Bem de ver, a propósito, que o Cadastro Nacional de Adoção (CNA), lançado em 29.04.2008, no objetivo primordial de agilizar os processos de adoção “por meio de mapeamento de informações unificadas”, para além disso presta-se, com inegável possibilidade, para a implantação de políticas públicas na área. (conferir: www.cnj.jus.br).
Mas não é só. A dinâmica de preferência ou prioridade, em cadastros, deve ser orientada em favor da criança e não aos adotantes inscritos, porque o interesse pela adoção deve ser considerado em prol da criança e não dos pais interessados, segundo o princípio do melhor interesse do menor, extraído da doutrina da sua proteção integral, já expressa no art. 1º do ECA. O interesse maior da criança é um interesse diretor e regente.

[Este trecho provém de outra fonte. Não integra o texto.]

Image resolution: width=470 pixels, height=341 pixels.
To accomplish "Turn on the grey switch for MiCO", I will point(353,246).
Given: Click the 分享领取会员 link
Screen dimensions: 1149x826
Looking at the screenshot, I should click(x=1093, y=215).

Com maior precisão, o artigo 1o da Lei n. 12.010/2009 prevê a garantia do direito à convivência familiar a todas as crianças e adolescentes, “devendo o enfoque estar sempre voltado aos interesses do menor, que devem prevalecer sobre os demais”. Neste sentido finalístico, o ministro Massami Uyeda, relator do Resp n. 1.172.067, sublinhando que são nobres os propósitos contidos no artigo 50 do Estatuto da Criança e do Adolescente (ECA), entendeu que a observância do cadastro com a inscrição cronológica dos adotantes não pode prevalecer sobre o melhor interesse do menor. “Não se está a preterir o direito de um casal pelo outro, uma vez que, efetivamente, o direito destes não está em discussão. O que se busca, na verdade, é priorizar o direito da criança de ser adotada pelo casal com o qual, na espécie, tenha estabelecido laços de afetividade”, acentuou o relator.

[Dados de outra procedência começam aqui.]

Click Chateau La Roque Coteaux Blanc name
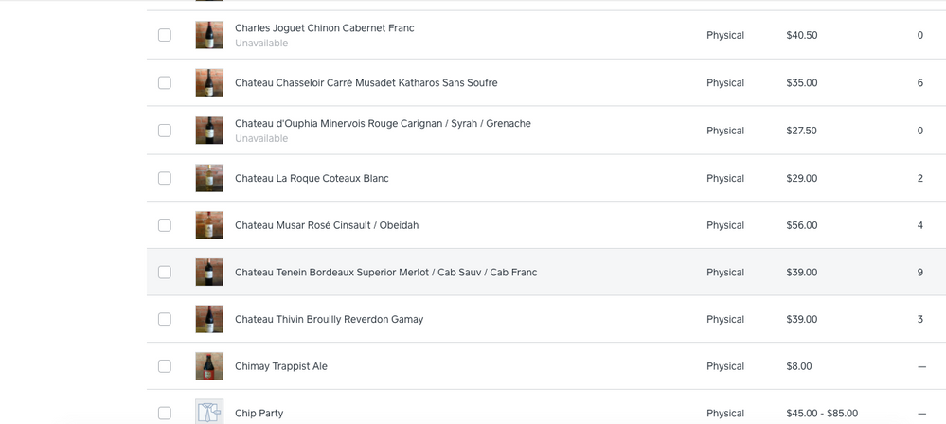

Em outras latitudes, cuide-se também ponderar sobre a prioridade, nos casos onde não identificados pessoa ou casal interessado na adoção de crianças especiais, das suas colocações mais urgentes sob a guarda de famílias cadastradas em programa de acolhimento familiar, na forma prevista pelo parágrafo 11 do artigo 50 do Estatuto. Por identidade de razões, haverá também pensar, topicamente, em preparação psicossocial e jurídica especificas àqueles postulantes pais adotantes de crianças em situações que tais, guardando conformidade com o parágrafo 3º do mesmo artigo 50.
Logo, crianças especiais merecem tratamento especial, por òbvio, com prioridade à adoção e aos programas de acolhimento, não devendo ser condenadas, indefinidamente, às filas de longa espera ou esquecidas em abrigos.

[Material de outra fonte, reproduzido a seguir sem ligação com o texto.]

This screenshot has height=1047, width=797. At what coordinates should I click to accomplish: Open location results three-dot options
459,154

Em ser assim, haveria melhor de ter cuidado a novel lei a respeito da “adoção intuitu personae”, mitigada que foi pelo parágrafo 13 do artigo 50 do ECA, quando ali tratou de exceções à regra do cadastro prévio (a exemplo da adoção unilateral ou por parente do adotando com laços de convivência e afetividade já verificados). Adoção direta e pessoal, sim, por se tratar de crianças especiais. Com efeito, melhor teria sido inserir inciso IV àquele parágrafo 13 do artigo 50 para cogitar da especialidade da adoção e não, propriamente, da tramitação do seu processo.
De todo modo, quer parecer, agora, essencial, com a edição na Lei nº 12.955, que diretivas do Conselho Nacional de Justiça e da Corregedoria Nacional de Justiça venham dispor sobre o exato alcance da prioridade de tramitação dos feitos de adoção, que envolvam crianças especiais. A adoção especial reclama mecanismos mais eficazes para a sua efetividade.
JONES FIGUEIRÊDO ALVES – O autor do artigo é desembargador decano do Tribunal de Justiça de Pernambuco. Diretor nacional do Instituto Brasileiro de Direito de Família (IBDFAM), coordena a Comissão de Magistratura de Família. Autor de obras jurídicas de direito civil e processo civil. Integra a Academia Pernambucana de Letras Jurídicas (APLJ).